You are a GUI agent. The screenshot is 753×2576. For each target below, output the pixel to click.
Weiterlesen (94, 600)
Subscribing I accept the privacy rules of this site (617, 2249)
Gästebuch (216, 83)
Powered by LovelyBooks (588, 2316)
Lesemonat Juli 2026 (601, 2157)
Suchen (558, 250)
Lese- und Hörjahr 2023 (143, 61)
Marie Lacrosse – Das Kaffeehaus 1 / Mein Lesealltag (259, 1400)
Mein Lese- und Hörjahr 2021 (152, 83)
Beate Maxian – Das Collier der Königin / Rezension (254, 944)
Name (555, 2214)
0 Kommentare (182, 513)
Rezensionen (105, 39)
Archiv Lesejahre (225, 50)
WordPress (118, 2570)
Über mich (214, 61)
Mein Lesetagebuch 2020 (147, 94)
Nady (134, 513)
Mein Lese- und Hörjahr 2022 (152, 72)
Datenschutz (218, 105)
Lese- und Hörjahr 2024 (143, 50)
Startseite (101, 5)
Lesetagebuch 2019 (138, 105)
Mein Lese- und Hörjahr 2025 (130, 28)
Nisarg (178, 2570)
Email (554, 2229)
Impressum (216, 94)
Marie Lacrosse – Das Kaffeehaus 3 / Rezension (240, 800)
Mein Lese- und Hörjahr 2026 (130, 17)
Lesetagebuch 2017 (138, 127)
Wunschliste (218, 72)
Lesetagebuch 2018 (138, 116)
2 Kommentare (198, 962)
--
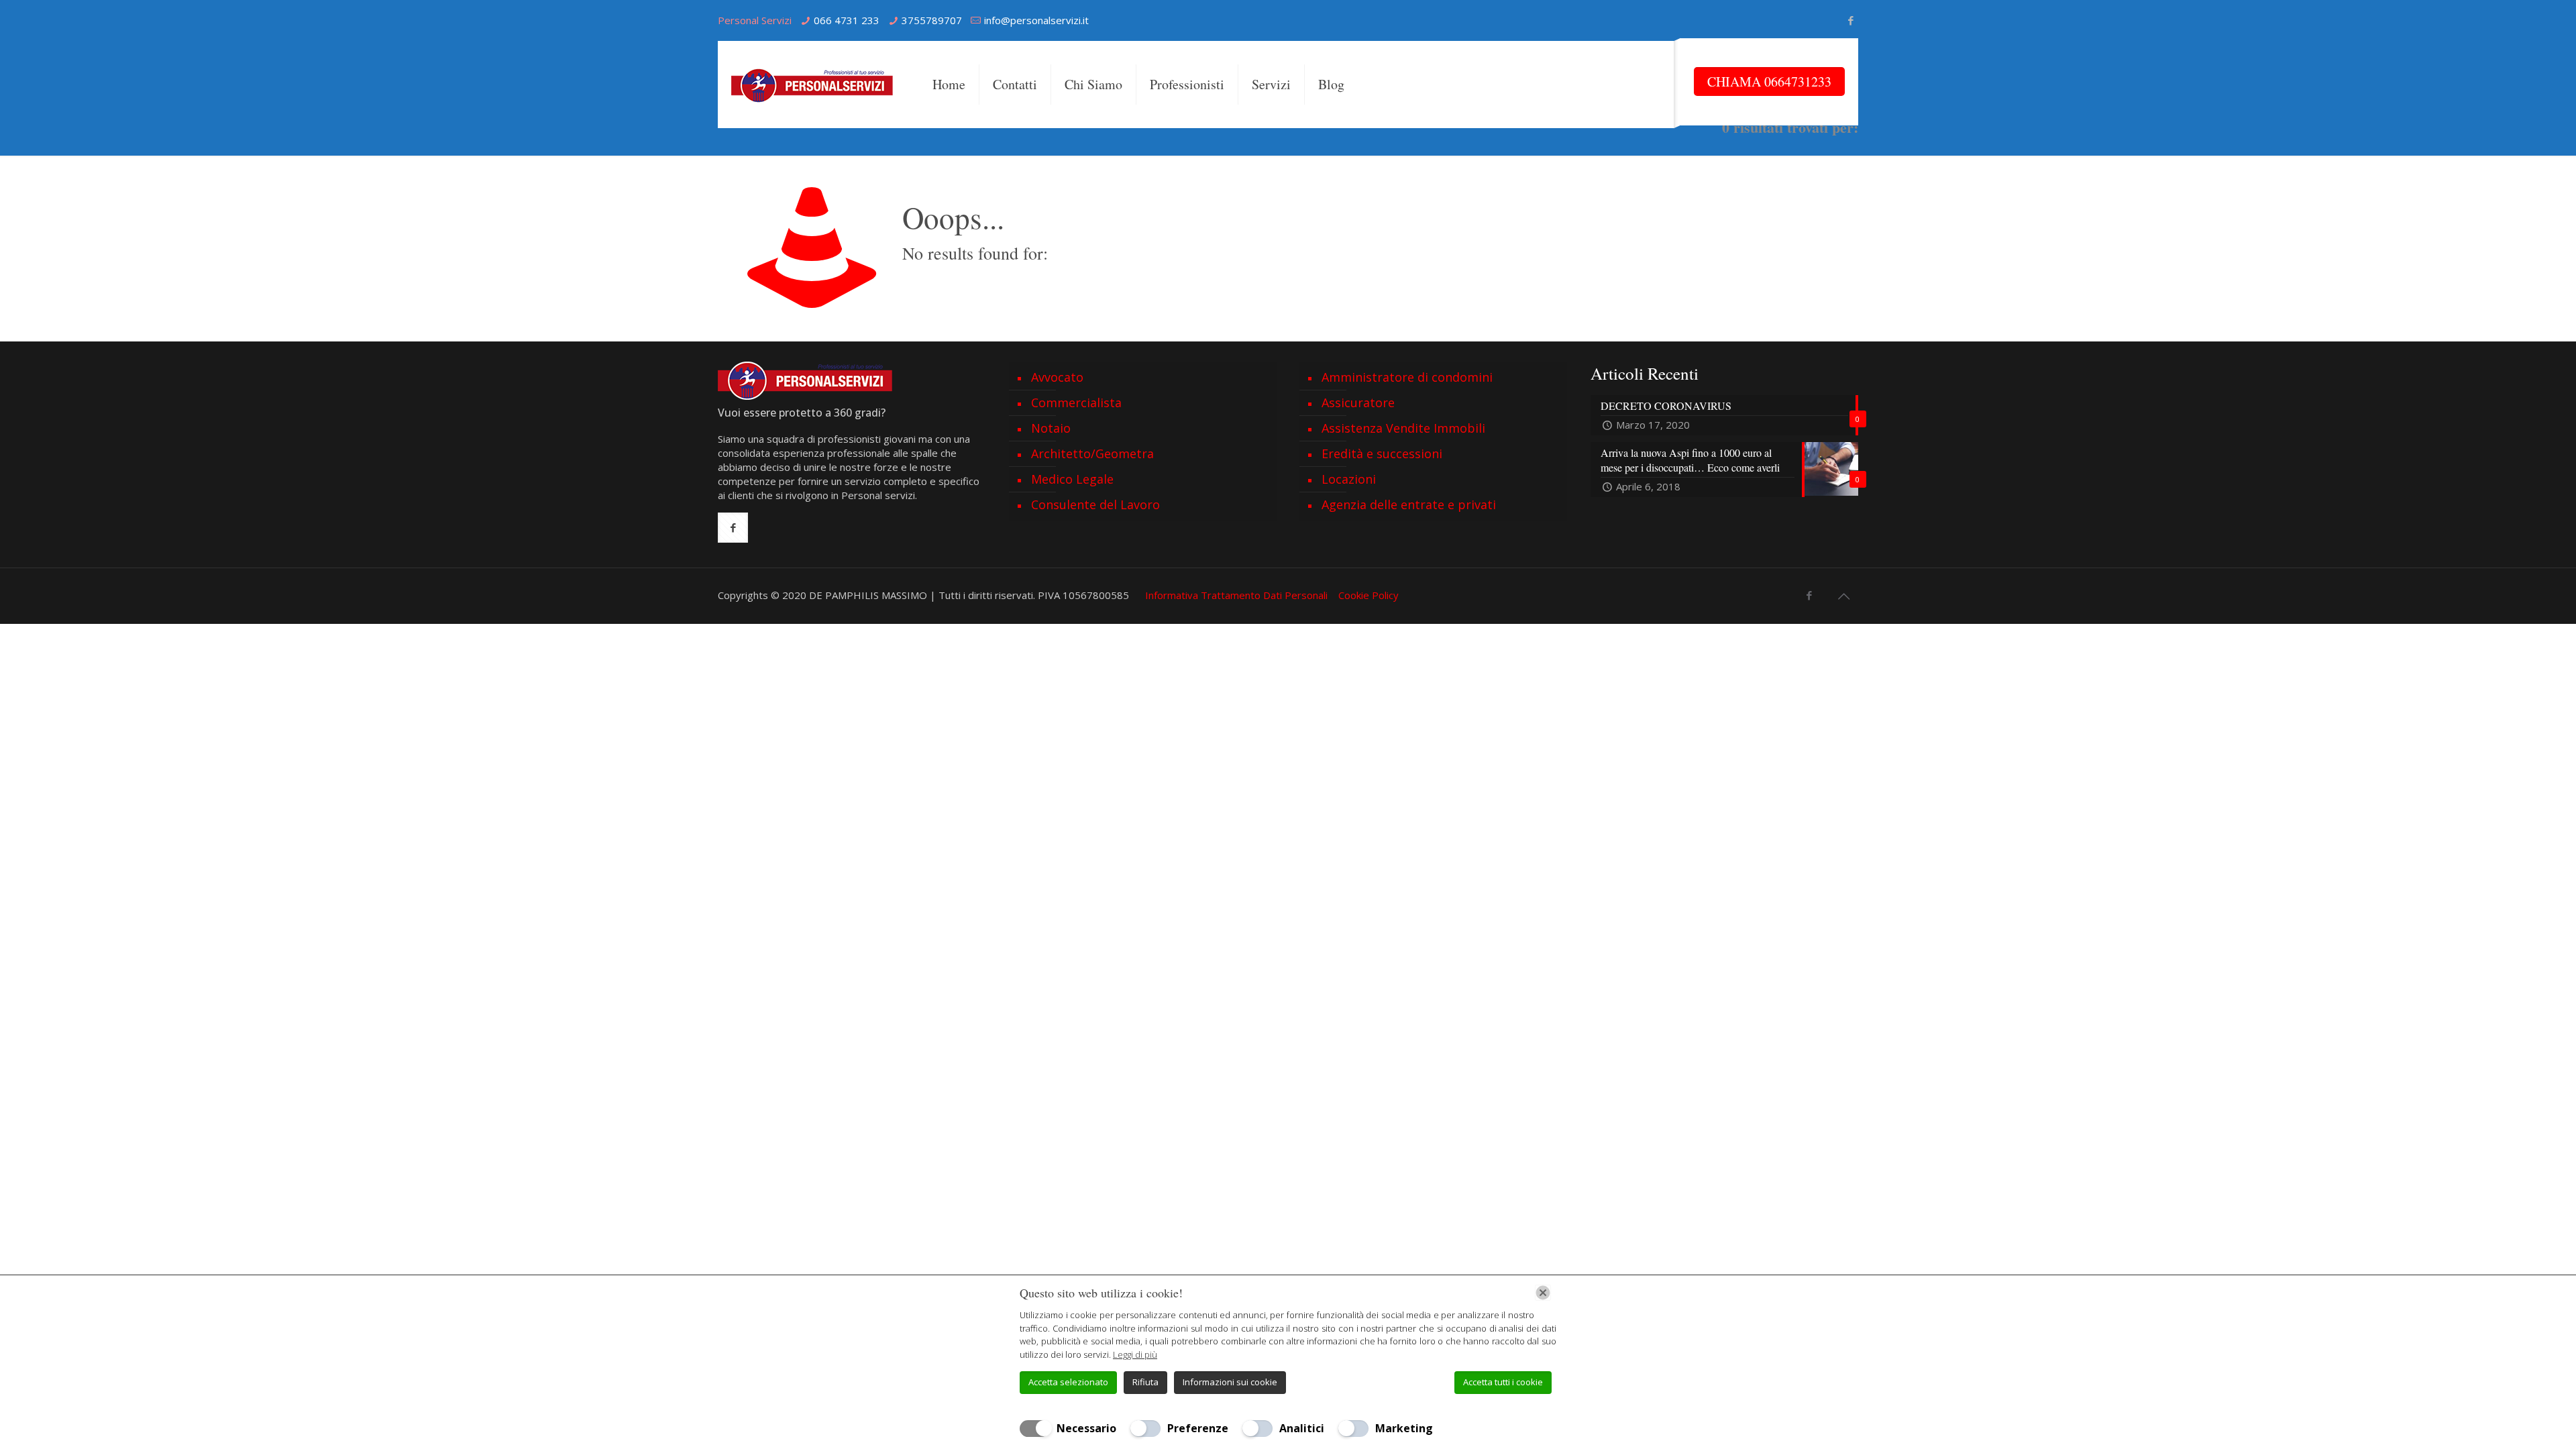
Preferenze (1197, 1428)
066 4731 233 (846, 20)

- WHAT YOU WILL DO: Present each line from the listing that holds the string "Marie".

- ANSWER SPACE:
Marie Lacrosse – Das Kaffeehaus 1 / Mein Lesealltag (259, 1400)
Marie Lacrosse – Das Kaffeehaus 3 / Rezension (240, 800)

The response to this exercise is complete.